The Georgetown shuffle
We have now weathered two strong fronts blowing through Georgetown and have witnessed first hand what is referred to as the Georgetown Shuffle. Elizabeth Harbor is a mile wide and when strong winds blow from the opposite side, the long fetch* can build up quite a chop. For this reason, when high winds are forecast to clock around, multiple boats will prudently up anchor and move to the other side, seeking better shelter.
The front, which arrived yesterday, was forecast to clock quite quickly and for this reason, we decided to suck it up and keep the good spot that we had, in spite of the rockiness. That is until our shallow water anchorage turned into a no-water anchorage! Our boat should have no problem resting on her keels if the water recedes. Banging down on her keels in the chop is another matter. The bottom of the boat probably only hit the sand half a dozen times before we were in motion to get out of there. Being aground though, moving was a tad tricky but our well-set anchor and strong windlass were able to help us get into deeper water, kedging us off with little drama.

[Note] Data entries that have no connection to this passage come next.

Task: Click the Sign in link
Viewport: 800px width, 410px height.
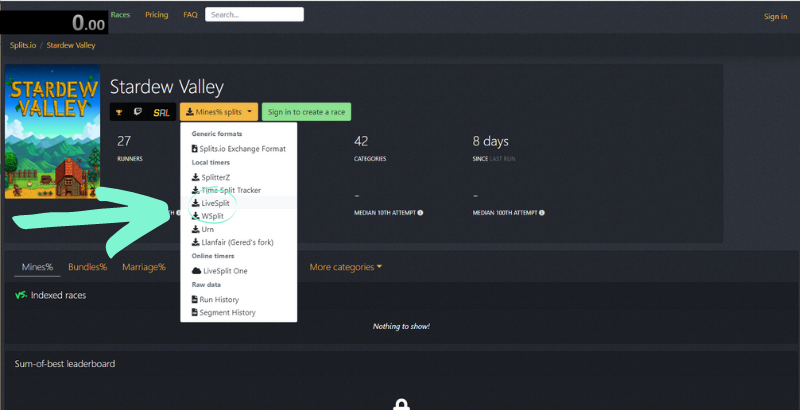Action: coord(775,16)
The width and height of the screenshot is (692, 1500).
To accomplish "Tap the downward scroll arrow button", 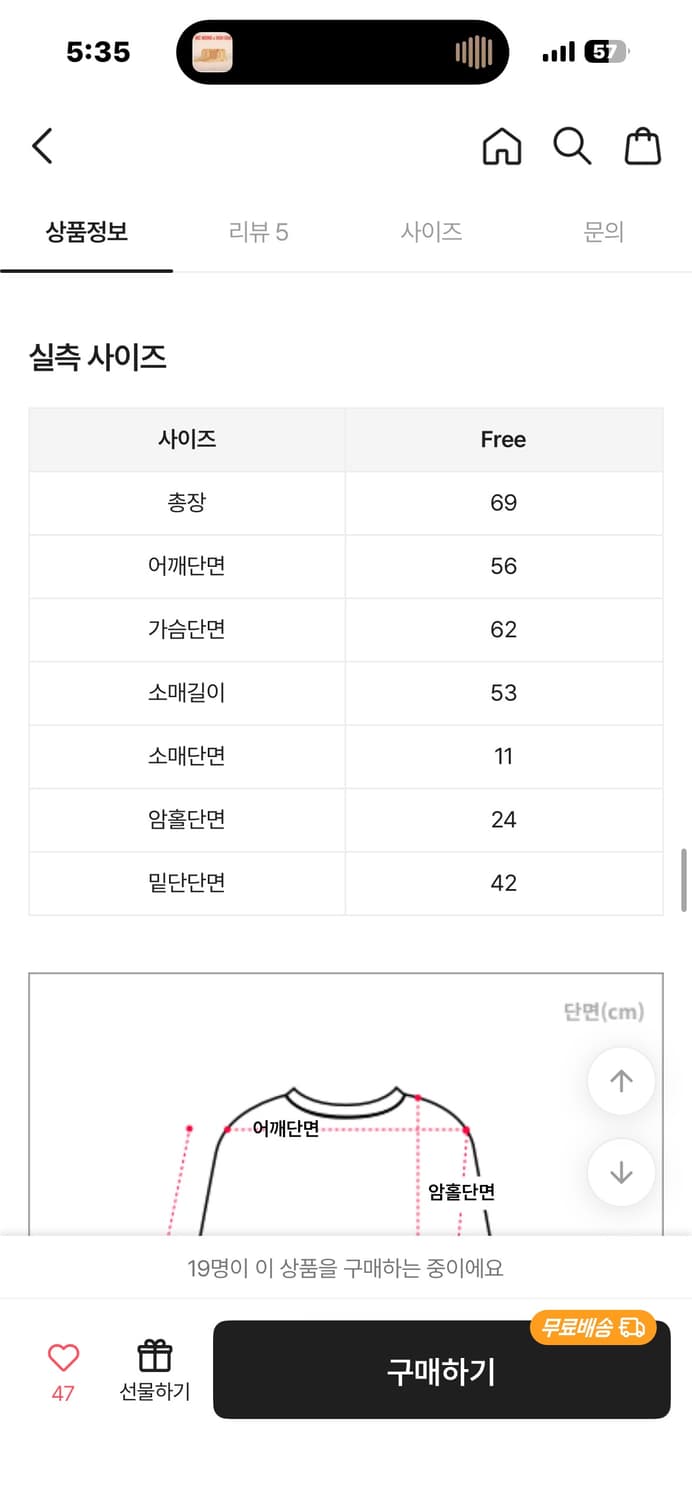I will point(620,1173).
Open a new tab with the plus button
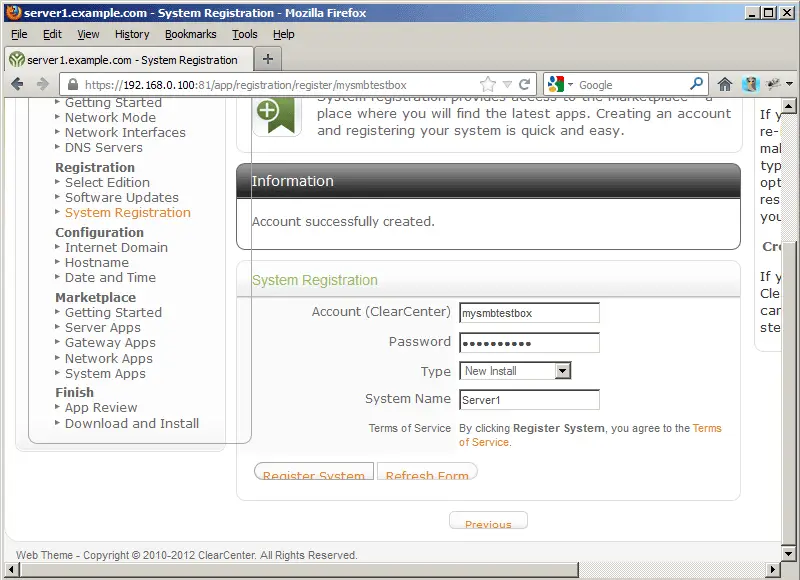The width and height of the screenshot is (800, 580). tap(267, 59)
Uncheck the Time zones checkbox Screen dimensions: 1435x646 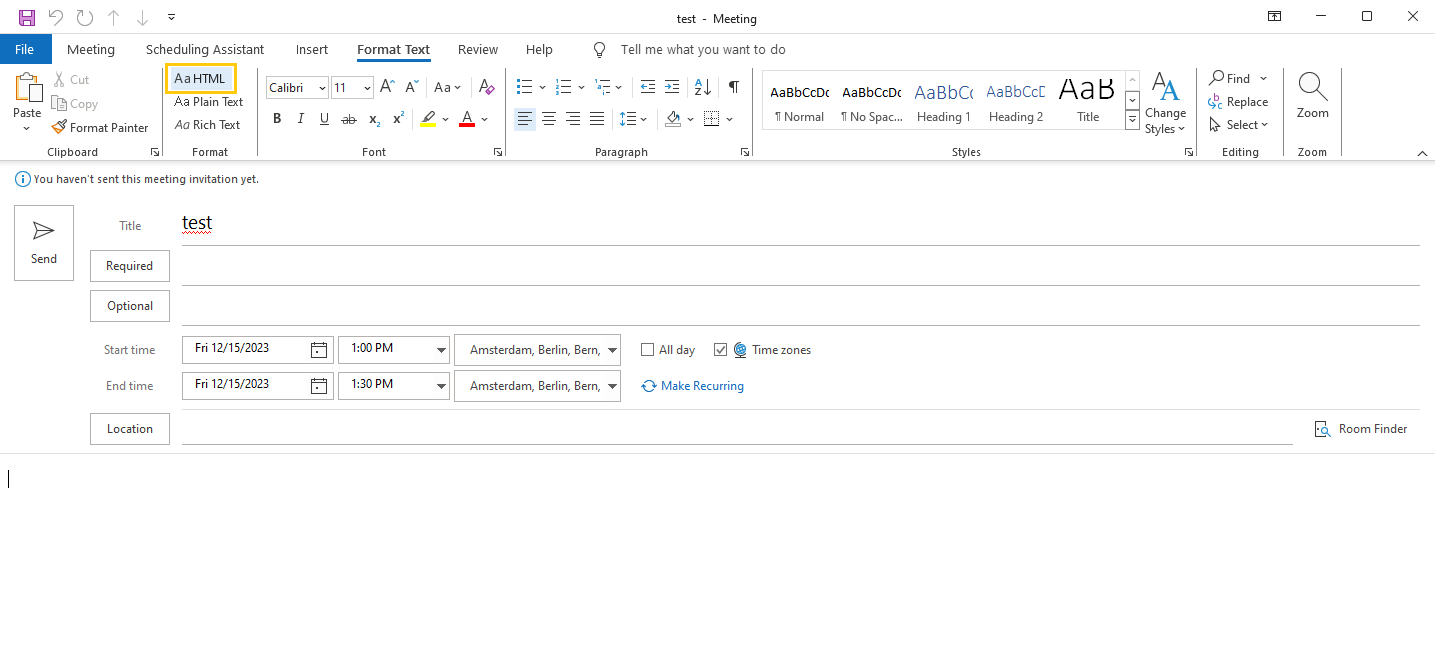coord(721,350)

Still on the same side of the bay, we now have a beautiful view, anchored just in front of the monument at Monument Beach. I heard on the cruisers net yesterday that this monument, and others like it, are in place on various islands to allow mariners of old to know that salt was available there. Interesting. Down side to this new anchor spot? Although the paid internet access that we had at the other place was hit or miss, the access here is, up to this point, non-existent. 🙁
*Fetch: The horizontal distance across the water that the wind can blow. A long distance allows the waves to build up to greater heights.